ARBEITSANWEISUNGEN:
A. Nenne alle Autorinnen und Autoren, die im Seminarkommentar namentlich genannt werden.
B. Beantworte folgende Fragen zum Seminarkommentar:
(i) Zwischen welchen beiden Polen oszillieren die Motive des Weggangs?
(ii) Was soll im Seminar zunächst erarbeitet werden?
(iii) Welche Motive konfigurieren sich in literarischen Räumen?

Kommentar |
Nicht nur im Kontext der polnischen und tschechischen Kultur sind im 20. Jahrhundert bis in die Gegenwart zeitlich unterschiedliche Wellen der Emigration auszumachen. Da diese meist im Zusammenhang mit der Politik des jeweiligen Landes stehen, oszillieren die Motive des Weggangs zwischen Freiwilligkeit und Unfreiwilligkeit. Die Literatur als Medium der Auseinandersetzung mit dem Leben in einem anderen Land bietet ein vielfältiges Feld für Untersuchungen. Im Seminar sollen Fragestellungen der literarischen Verarbeitung von Emigration, Migration und Exil im Raum nachgegangen werden, beinhalten die Termini doch immer schon eine tatsächliche räumliche Überwindung von Ländergrenzen. In literarischen Räumen konfigurieren sich zudem Vorstellungen von Heimat und Fremde, Identität, Hybridität und Transnationalität sowie Motive der Entwurzelung, Bewegung, Heimatlosigkeit und Rückkehr.
Zunächst sollen im Seminar die theoretischen Grundlagen erarbeitet werden. Da es wesentliche konzeptionelle Überschneidungen zwischen den Begriffen Emigration, Migration und Exil gibt, gilt es diese in ihren Bedeutungsumfängen zunächst zu schärfen sowie das umfangreiche Angebot an Konzepten, Theorien und Ansätzen zum Raumbegriff einzugrenzen und für das Anliegen des Seminars zu operationalisieren. Daran anschließend werden die unterschiedlichen Raumkonzeptionen in den literarischen Texten herausgearbeitet, darunter u.a. von den polnischen AutorInnen Janusz Głowacki und Natasza Goerke sowie den tschechischen SchriftstellerInnen Věra Linhartová, Richard Weiner und Milan Kundera. Mit Blick auf die „neue“ osteuropäische Migrationsliteratur in Deutschland werden abschließend auch deutschsprachige Debütantinnen wie Katja Petrowskaja und Lena Gorelik besprochen.

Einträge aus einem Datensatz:
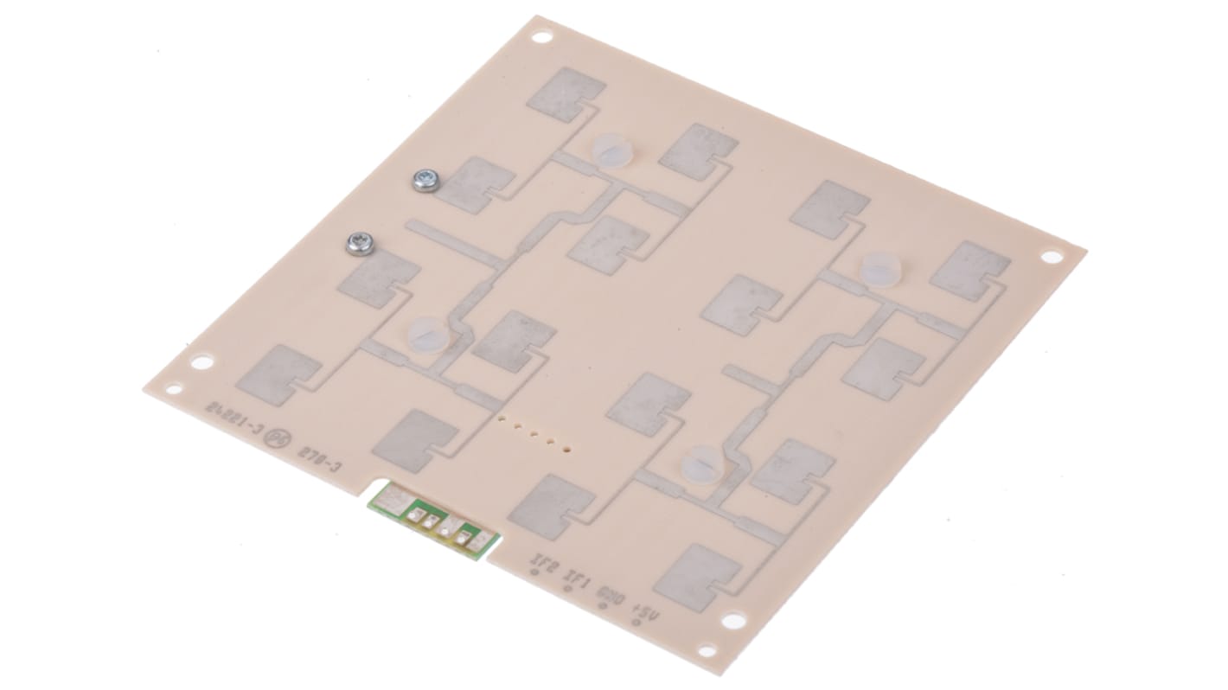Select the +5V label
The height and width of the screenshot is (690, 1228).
click(645, 613)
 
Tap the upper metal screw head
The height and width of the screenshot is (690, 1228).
click(425, 180)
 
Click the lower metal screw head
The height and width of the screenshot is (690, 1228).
click(360, 244)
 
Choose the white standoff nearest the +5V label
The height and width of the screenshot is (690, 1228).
click(702, 463)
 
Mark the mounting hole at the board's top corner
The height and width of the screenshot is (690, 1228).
click(542, 37)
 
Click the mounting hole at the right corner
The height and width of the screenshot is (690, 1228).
click(1051, 257)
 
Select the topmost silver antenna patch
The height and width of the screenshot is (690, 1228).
click(566, 93)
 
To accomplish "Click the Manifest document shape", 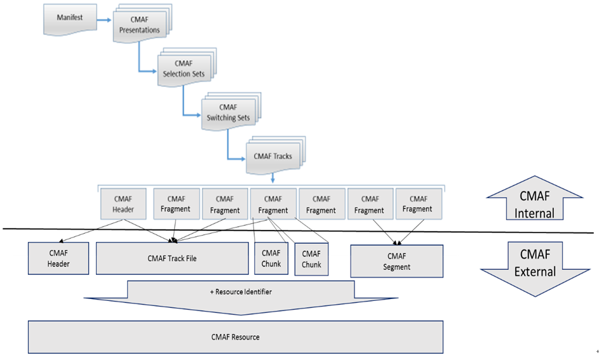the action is tap(70, 20).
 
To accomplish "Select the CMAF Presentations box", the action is tap(142, 23).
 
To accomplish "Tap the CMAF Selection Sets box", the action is tap(187, 67).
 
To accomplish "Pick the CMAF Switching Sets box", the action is tap(231, 111).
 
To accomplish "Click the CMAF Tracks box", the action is tap(276, 156).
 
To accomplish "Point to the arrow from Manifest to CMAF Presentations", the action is tap(104, 20).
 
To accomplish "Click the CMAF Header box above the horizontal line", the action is tap(123, 204).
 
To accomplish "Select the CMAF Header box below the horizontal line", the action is tap(58, 258).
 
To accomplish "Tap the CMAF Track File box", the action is tap(172, 258).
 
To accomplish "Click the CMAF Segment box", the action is tap(397, 261).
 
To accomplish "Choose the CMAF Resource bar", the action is tap(236, 337).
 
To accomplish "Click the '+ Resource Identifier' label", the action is tap(241, 292).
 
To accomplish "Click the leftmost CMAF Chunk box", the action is tap(271, 258).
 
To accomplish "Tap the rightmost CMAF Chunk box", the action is tap(311, 259).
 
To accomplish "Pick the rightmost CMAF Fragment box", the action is tap(419, 204).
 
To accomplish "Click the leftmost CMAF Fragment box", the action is tap(176, 204).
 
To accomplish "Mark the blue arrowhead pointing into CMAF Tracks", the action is tap(242, 159).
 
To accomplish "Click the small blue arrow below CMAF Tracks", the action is tap(273, 178).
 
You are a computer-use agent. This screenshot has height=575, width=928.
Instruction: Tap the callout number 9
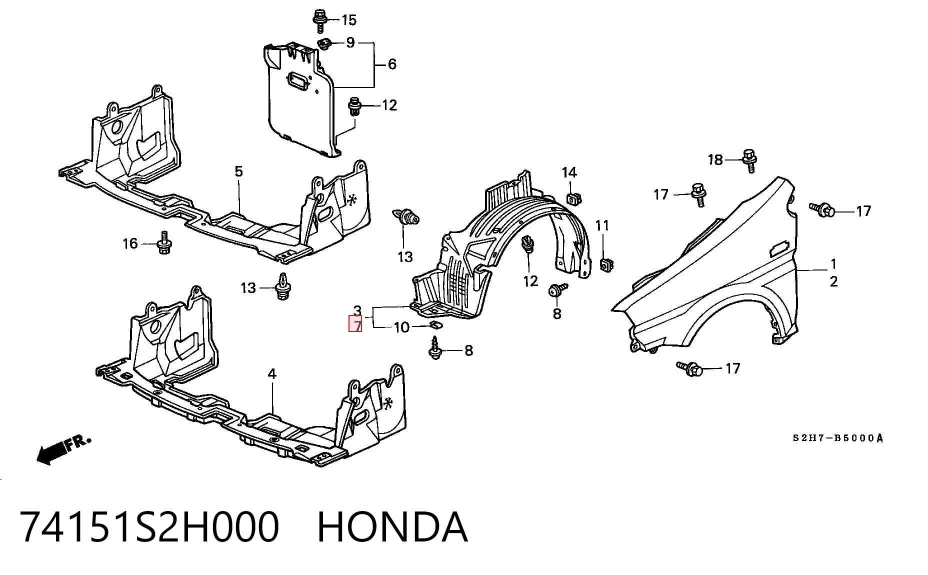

ANTWORTEN PRO AUFGABE:
A. Janusz Głowacki, Natasza Goerke, Věra Linhartová, Richard Weiner, Milan Kundera, Katja Petrowskaja, Lena Gorelik

B.
(i) Zwischen Freiwilligkeit und Unfreiwilligkeit.
(ii) Die theoretischen Grundlagen.
(iii) Entwurzelung, Bewegung, Heimatlosigkeit und Rückkehr.